What Managed Services Do Small Businesses Need?
What Are Managed Services?
Managed services are the IT operations, functions, and processes that an organization chooses to outsource to a third-party external managed services provider (MSP).
The organization signs a contract with the MSP known as the service level agreement (SLA) that outlines the MSP’s roles and responsibilities when monitoring and managing your IT services.
According to IT trade association CompTIA, 64 percent of companies are now using MSPs for at least one of their IT functions. Businesses partner with MSPs for a variety of reasons, from bolstering their security to saving money on in-house IT personnel.
This latter point is especially important for small and medium businesses, who often lack the budget and expertise to adequately keep track of their IT environment. SMBs are already overloaded with the day-to-day requirements of running a business, and they don’t have the time to wait for this knowledge to develop organically within the organization. Indeed, the “IT person” working at many SMBs often wears multiple hats when the company can’t afford to hire a dedicated in-house staff.
MSPs fill in the gaps and ease the pain points that these organizations feel. By taking responsibilities such as training, data backups, and tech support off their plate, MSPs allow companies to focus on what they do best: improving their daily operations and keeping their end users happy.
Selecting the right MSP for your situation can be worth its weight in gold. Not only will you be freeing up time and money for your core business functions, you’ll be investing in a long-term strategic partner for your organization.
Who Uses IT Managed Services?
There’s no standard profile of what the typical MSP customer looks like. Even massive firms with large, highly competent IT departments may partner with an MSP in order to gain access to skill sets that they can’t or don’t want to develop in-house. However, many MSPs specialize in working with small and medium-sized businesses, from tiny startups all the way up to mature companies with hundreds of employees.

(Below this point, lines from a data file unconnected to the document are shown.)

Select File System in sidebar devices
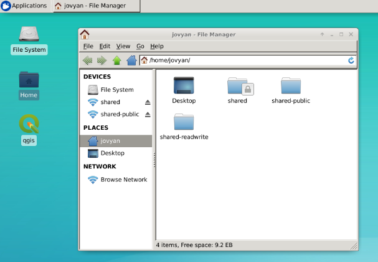378x262 pixels. click(116, 90)
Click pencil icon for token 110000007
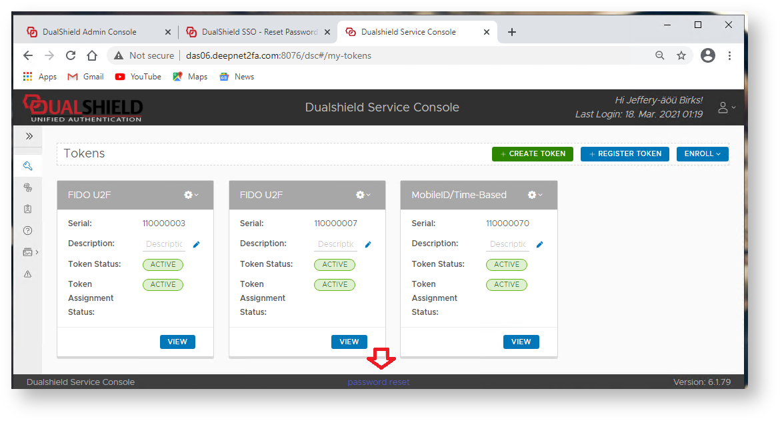This screenshot has height=421, width=780. pyautogui.click(x=368, y=245)
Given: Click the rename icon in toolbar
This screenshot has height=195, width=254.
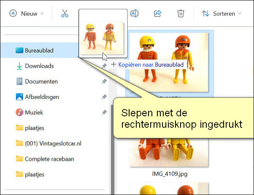Looking at the screenshot, I should [x=134, y=14].
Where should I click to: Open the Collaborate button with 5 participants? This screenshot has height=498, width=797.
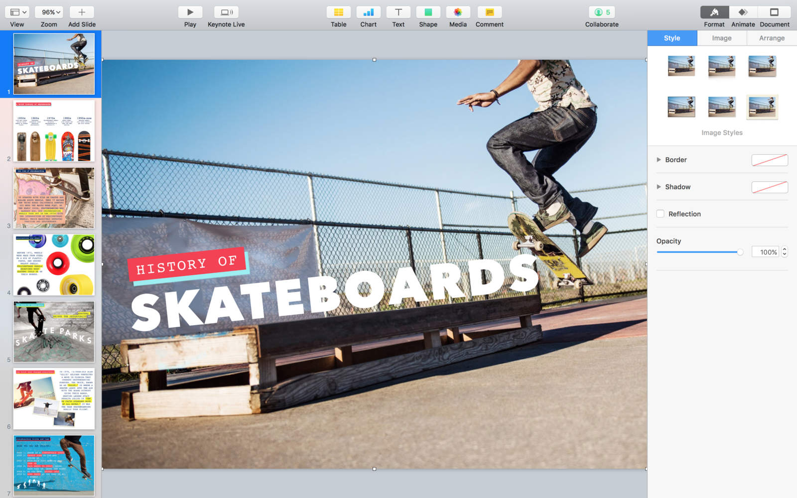pyautogui.click(x=602, y=12)
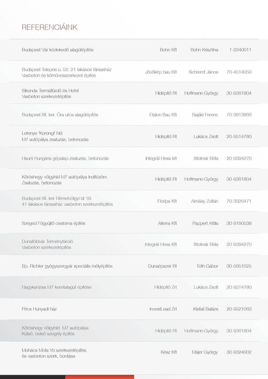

While you can’t easily predict which businesses will become MSP clients, there’s often a precipitating event that causes them to understand the problems with their existing IT setup. Data breaches, network outages, and natural disasters can all be the tipping point that forces your hand and makes you realize just how dire your situation has become.
If you’re wondering whether you could benefit from partnering with an MSP, ask yourself these questions:
- Do we have the ability to keep devices up to date and patched to avoid potential security risks?
- Have we done due diligence to test our network for potential internal and external vulnerabilities?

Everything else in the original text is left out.